Why It Matters: Time-to-click is one of the most reliable signals for distinguishing real customer clicks from security scanner activity. Real customers take minutes to hours to click after receiving an email; bots click within seconds. For Shopify brands, this signal is central to how InboxEagle Bot Finder filters your click data to reveal true engagement.

Technical Details: Timestamp of delivery/open vs. timestamp of click request. Thresholds are configurable (e.g., 10 seconds, 1 minute). May be combined with other signals in a scoring model.

Example: InboxEagle Bot Finder analyses a Shopify brand’s campaign: 80% of clicks from Proofpoint IPs arrive within 8 seconds of delivery; real customer clicks have a median time-to-click of 18 minutes; clicks under 10 seconds from known scanner IPs are labelled BOT, dramatically cleaning the CTR metric.

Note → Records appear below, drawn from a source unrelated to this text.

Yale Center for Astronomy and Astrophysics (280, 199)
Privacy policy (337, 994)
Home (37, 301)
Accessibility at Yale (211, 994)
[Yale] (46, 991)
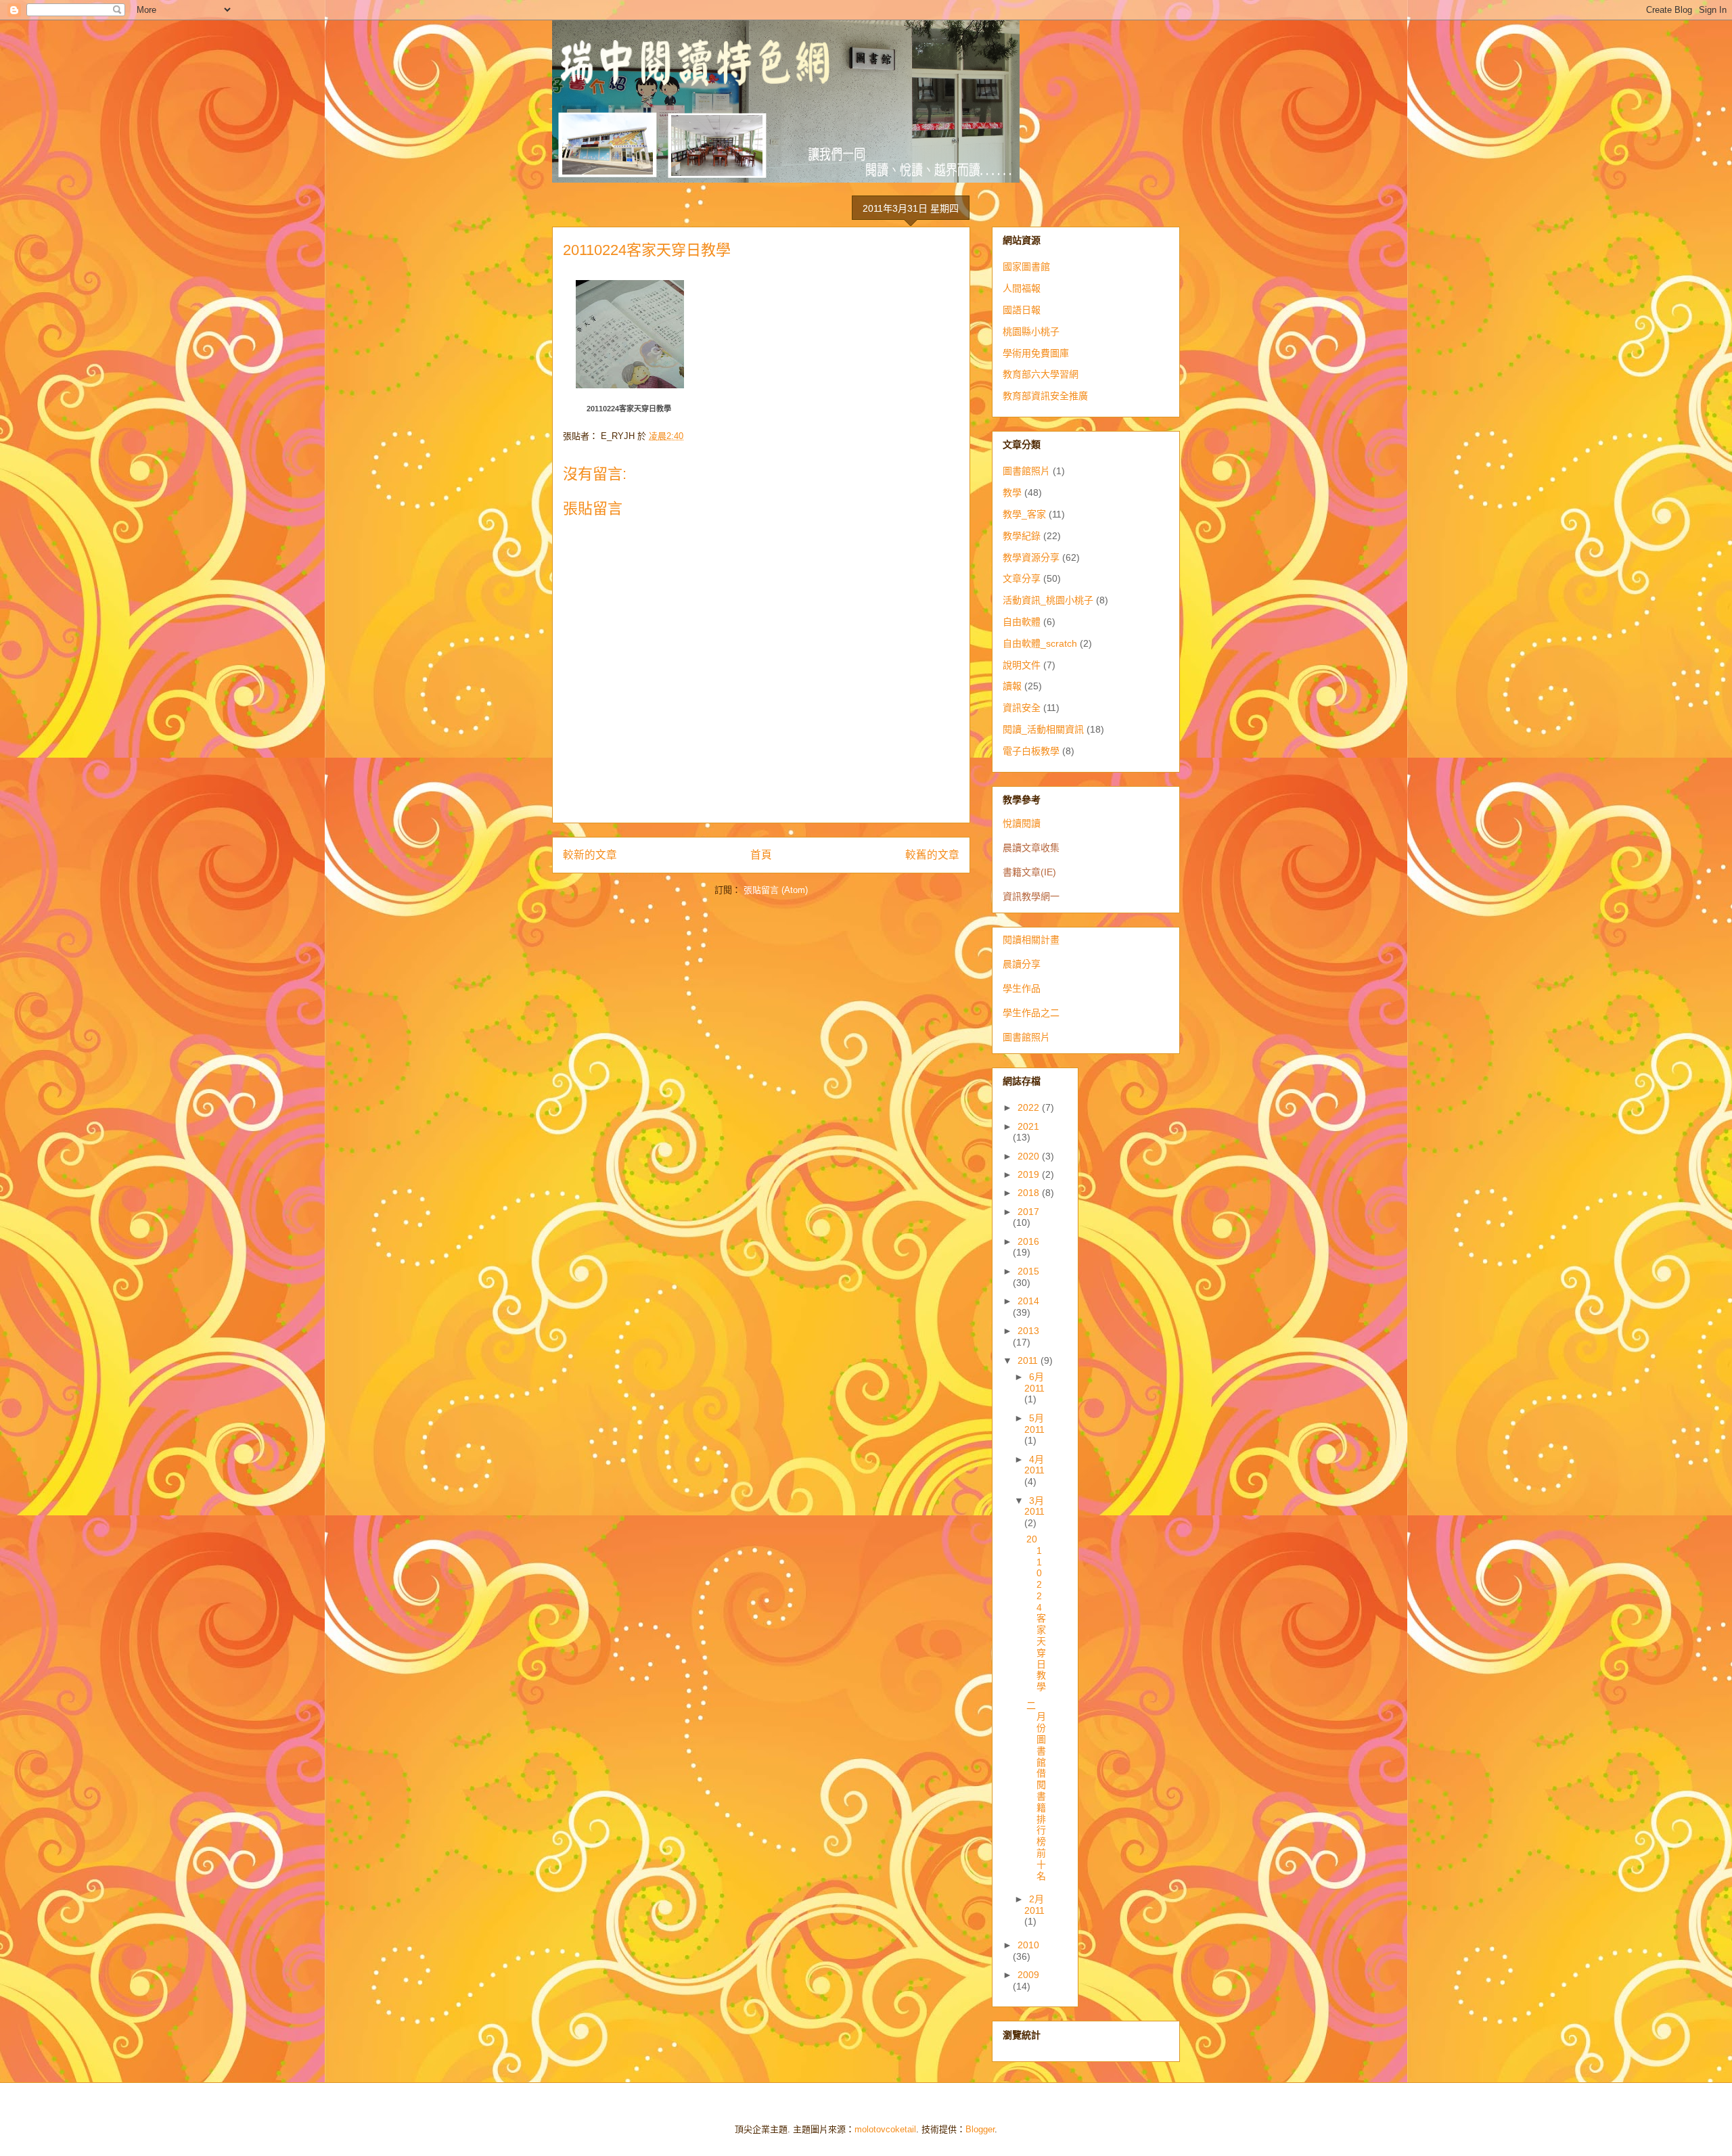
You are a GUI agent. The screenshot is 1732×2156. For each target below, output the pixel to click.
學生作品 (1022, 988)
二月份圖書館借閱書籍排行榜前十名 (1036, 1790)
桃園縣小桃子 (1031, 331)
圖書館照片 (1026, 470)
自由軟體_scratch (1040, 643)
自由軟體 (1022, 621)
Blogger (980, 2129)
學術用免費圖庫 (1036, 353)
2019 (1030, 1174)
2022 (1030, 1107)
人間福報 (1022, 288)
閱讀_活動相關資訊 (1043, 729)
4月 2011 (1034, 1465)
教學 (1012, 492)
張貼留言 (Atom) (776, 890)
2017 (1028, 1211)
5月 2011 (1034, 1424)
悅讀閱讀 (1022, 823)
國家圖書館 (1026, 266)
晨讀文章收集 (1031, 847)
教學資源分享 (1031, 557)
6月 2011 (1034, 1382)
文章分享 (1022, 578)
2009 (1028, 1974)
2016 (1028, 1241)
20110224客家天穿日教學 (629, 409)
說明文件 (1022, 665)
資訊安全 (1022, 707)
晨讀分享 (1022, 964)
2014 (1028, 1300)
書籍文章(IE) (1029, 872)
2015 (1028, 1271)
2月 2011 (1034, 1905)
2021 (1028, 1126)
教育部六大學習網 (1040, 374)
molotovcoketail (885, 2129)
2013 (1028, 1330)
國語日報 (1022, 309)
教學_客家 (1024, 514)
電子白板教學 (1031, 751)
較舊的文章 (932, 855)
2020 (1030, 1156)
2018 (1030, 1192)
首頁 (761, 855)
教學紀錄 (1022, 535)
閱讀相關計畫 (1031, 939)
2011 (1029, 1360)
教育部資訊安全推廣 (1045, 395)
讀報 (1012, 686)
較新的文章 (590, 855)
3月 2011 (1034, 1506)
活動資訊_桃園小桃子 (1048, 600)
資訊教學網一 (1031, 896)
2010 (1028, 1945)
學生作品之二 (1031, 1012)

Related Terms: Bot Finder, Prefetching, Human click verification, Bot filtering

Category: Bot Detection · Analytics

Edge Cases: Some real users click immediately (e.g., “Confirm subscription”). Segment-specific thresholds (e.g., transactional vs. marketing) can improve accuracy.

Throttling

Short Definition: The receiver limiting the rate or volume of mail accepted from a sender (e.g., by delaying or rejecting excess messages) based on reputation or policy.

Detailed Explanation: When a receiver throttles, it may return 4xx (try again later) or queue and slow acceptance. Throttling protects the receiver from overload and is often applied to senders with neutral or low reputation. Warmup and good reputation reduce throttling.

Why It Matters: Throttling delays your campaigns and can make time-sensitive promotions (flash sales, limited-time offers) arrive after the window closes. For Shopify brands, throttling is most common when sending large volumes from a new or low-reputation IP — the solution is proper warmup and gradual volume scaling.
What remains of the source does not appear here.